La Commission pouvait-elle réviser la demande de prestations de l’appelant plus de 36 mois après que les prestations ont été payées ou étaient devenues payables?

[8] Non, le Tribunal estime que la Commission ne pouvait pas réviser la demande de l’appelant pour les motifs ci-après.

[9] La Commission peut, dans les 36 mois suivant la journée où les prestations ont été payées ou sont devenues payables, réviser une demande concernant ces prestations. Toutefois, la Commission a 72 mois pour réexaminer une demande de prestations si elle croit qu’une déclaration fausse ou trompeuse a été faite relativement à cette demande (articles 52(1) et 52(5) de la Loi).

[10] La Commission n’est pas obligée de prouver qu’une déclaration fausse ou trompeuse a été sciemment faite ou qu’elle a été sanctionnée par une pénalité afin d’invoquer l’article 52(5). La simple existence ou présence d’une déclaration fausse ou trompeuse suffit, dans la mesure où la Commission est raisonnablement satisfaite de ce fait, pour réviser la demande dans les 72 mois suivants (Canada (Procureur général) c Dussault, 2003 CAF 372).

[11] Afin de justifier sa décision de réviser la demande de l’appelant plus de 36 mois après que les prestations ont été payées ou étaient devenues payables, la Commission affirme que l’appelant a fait une déclaration fausse ou trompeuse lorsqu’il a omis de fournir la note médicale demandée (GD3-15).

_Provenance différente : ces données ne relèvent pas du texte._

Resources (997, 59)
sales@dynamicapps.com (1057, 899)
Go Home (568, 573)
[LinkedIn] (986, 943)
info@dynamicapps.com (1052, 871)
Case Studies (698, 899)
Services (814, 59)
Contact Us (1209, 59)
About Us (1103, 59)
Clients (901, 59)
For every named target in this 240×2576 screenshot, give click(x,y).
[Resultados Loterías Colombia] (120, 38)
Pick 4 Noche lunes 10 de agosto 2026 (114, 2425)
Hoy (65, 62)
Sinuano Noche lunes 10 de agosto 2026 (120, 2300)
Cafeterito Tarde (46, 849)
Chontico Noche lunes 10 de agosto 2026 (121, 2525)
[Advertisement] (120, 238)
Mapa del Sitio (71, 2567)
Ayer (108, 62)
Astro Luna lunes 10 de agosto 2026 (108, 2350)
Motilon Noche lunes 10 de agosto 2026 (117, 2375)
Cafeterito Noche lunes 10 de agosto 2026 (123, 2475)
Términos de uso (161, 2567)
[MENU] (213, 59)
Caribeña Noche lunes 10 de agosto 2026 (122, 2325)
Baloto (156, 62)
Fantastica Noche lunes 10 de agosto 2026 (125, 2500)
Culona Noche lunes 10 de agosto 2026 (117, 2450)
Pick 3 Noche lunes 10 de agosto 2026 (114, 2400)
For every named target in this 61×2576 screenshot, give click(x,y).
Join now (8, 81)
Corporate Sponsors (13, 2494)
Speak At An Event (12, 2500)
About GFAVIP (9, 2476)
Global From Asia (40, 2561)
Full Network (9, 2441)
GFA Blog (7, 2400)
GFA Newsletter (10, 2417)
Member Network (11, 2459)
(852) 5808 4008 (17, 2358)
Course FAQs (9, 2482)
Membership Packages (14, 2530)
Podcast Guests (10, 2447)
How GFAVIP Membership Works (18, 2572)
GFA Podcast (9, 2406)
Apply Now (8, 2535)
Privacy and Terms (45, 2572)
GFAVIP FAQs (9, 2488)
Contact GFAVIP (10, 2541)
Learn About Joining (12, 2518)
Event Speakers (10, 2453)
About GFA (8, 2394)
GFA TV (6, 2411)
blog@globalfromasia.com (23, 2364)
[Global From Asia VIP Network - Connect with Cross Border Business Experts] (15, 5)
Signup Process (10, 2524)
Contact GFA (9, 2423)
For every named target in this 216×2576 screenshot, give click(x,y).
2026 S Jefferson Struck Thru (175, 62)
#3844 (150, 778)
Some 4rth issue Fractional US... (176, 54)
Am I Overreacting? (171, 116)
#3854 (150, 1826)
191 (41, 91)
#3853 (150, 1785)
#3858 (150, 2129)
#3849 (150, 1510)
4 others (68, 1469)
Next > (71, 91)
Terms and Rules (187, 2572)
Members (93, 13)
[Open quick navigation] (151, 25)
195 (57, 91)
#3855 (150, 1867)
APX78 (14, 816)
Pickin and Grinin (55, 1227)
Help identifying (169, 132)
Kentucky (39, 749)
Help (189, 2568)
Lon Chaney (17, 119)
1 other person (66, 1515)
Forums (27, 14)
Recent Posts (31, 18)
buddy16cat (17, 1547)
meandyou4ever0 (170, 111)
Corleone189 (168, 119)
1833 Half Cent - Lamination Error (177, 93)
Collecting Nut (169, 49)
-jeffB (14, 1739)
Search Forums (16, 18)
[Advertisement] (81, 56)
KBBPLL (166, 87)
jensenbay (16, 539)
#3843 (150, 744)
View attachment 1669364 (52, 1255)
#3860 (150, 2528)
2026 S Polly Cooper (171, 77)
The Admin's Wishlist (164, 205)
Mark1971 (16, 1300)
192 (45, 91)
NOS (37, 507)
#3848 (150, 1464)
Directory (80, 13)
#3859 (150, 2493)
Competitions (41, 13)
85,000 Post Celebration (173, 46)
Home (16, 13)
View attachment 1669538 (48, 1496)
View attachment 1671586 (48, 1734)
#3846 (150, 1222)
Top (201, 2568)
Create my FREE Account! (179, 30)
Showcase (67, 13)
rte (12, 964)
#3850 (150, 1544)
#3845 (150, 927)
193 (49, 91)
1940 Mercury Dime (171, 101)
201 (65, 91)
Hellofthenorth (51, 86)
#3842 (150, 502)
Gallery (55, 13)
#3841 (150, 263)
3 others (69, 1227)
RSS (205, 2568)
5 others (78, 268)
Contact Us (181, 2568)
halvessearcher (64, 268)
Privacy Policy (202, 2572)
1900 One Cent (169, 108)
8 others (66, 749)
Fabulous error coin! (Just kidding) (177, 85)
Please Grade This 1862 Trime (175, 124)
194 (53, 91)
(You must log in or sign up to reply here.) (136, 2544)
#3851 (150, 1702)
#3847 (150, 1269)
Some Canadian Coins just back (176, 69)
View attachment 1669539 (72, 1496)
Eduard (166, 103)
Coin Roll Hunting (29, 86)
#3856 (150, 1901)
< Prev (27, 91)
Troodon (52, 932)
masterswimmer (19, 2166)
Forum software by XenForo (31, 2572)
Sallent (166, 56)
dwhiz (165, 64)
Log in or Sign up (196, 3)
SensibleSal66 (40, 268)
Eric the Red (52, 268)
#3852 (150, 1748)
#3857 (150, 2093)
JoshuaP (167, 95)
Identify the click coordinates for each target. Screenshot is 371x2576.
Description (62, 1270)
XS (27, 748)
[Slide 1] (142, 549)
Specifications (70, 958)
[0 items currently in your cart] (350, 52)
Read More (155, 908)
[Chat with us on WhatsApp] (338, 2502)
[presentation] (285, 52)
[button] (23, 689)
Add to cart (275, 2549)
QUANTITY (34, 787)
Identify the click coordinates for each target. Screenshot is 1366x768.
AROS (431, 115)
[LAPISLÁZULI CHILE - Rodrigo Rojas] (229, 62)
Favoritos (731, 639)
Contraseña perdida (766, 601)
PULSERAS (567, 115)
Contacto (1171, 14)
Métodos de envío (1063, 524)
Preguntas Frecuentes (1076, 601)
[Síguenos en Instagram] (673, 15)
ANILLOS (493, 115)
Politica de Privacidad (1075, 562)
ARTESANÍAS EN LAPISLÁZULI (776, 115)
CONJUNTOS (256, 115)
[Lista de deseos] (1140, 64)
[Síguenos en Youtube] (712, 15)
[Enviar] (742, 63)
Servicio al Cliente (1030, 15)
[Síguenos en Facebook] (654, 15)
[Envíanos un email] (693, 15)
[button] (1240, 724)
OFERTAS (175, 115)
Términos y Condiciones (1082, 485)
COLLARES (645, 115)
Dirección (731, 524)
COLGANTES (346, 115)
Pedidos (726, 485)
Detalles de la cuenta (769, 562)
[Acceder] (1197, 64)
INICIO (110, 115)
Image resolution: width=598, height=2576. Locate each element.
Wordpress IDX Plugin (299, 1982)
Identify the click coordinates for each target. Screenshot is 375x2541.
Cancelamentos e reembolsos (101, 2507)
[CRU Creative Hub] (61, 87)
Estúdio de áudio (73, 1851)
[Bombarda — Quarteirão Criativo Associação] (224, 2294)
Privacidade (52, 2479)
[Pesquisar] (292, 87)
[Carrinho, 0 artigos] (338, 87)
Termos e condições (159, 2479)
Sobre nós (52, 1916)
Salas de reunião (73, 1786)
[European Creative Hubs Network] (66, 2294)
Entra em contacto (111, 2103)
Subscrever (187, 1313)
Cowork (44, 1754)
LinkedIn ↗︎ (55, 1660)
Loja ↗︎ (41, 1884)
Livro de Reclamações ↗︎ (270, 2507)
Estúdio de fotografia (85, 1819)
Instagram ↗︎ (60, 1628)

[12] Selon le Tribunal, le fait que l’appelant n’a pas été en mesure de fournir les documents demandés par la Commission ne démontre pas qu’il a fait des déclarations fausses ou trompeuses concernant ses problèmes médicaux ou qu’il ne pouvait pas travailler pendant les semaines pour lesquelles il avait demandé des prestations de maladie. Autrement dit, le fait qu’il n’y a aucun certificat médical démontrant l’incapacité de travailler pendant une certaine période ne signifie pas nécessairement qu’il n’existe aucune incapacité de travailler.

[13] À l’audience, l’appelant a rendu un témoignage crédible et détaillé, et il a donné au Tribunal des renseignements utiles concernant ses problèmes médicaux pendant les semaines qu’il touchait des prestations de maladie. L’appelant a également fourni des documents médicaux démontrant qu’il avait consulté un médecin, une ou un physiothérapeute et une ou un ergothérapeute à plusieurs reprises durant les mois de novembre et décembre 2014 (GD8-3 à GD8-5).

[14] De plus, l’appelant a présenté un certificat médical produit par son médecin de famille qui confirme qu’il était incapable de travailler entre le 25 novembre 2014 et le 5 janvier 2015 (GD3‑18). La Commission a refusé ce document parce qu’il était [traduction] « erroné »  : la date du début de l’incapacité inscrite est le 25 novembre 2015 alors qu’il aurait dû s’agir du 25 novembre 2014. Selon le Tribunal, il est évident que le médecin de l’appelant a commis une erreur de rédaction : le document a été signé le 12 décembre 2014, il a été imprimé le même jour, et la date de fin de l’incapacité de travailler inscrite est le 5 janvier 2015. Le Tribunal accepte ce certificat médical comme preuve de l’incapacité de l’appelant à travailler et estime que la Commission aurait dû accepter ce document, puisqu’il satisfaisait aux exigences de l’article 40 du Règlement (du moins, pour les premières semaines des prestations de maladie), à l’exception d’une petite erreur de rédaction.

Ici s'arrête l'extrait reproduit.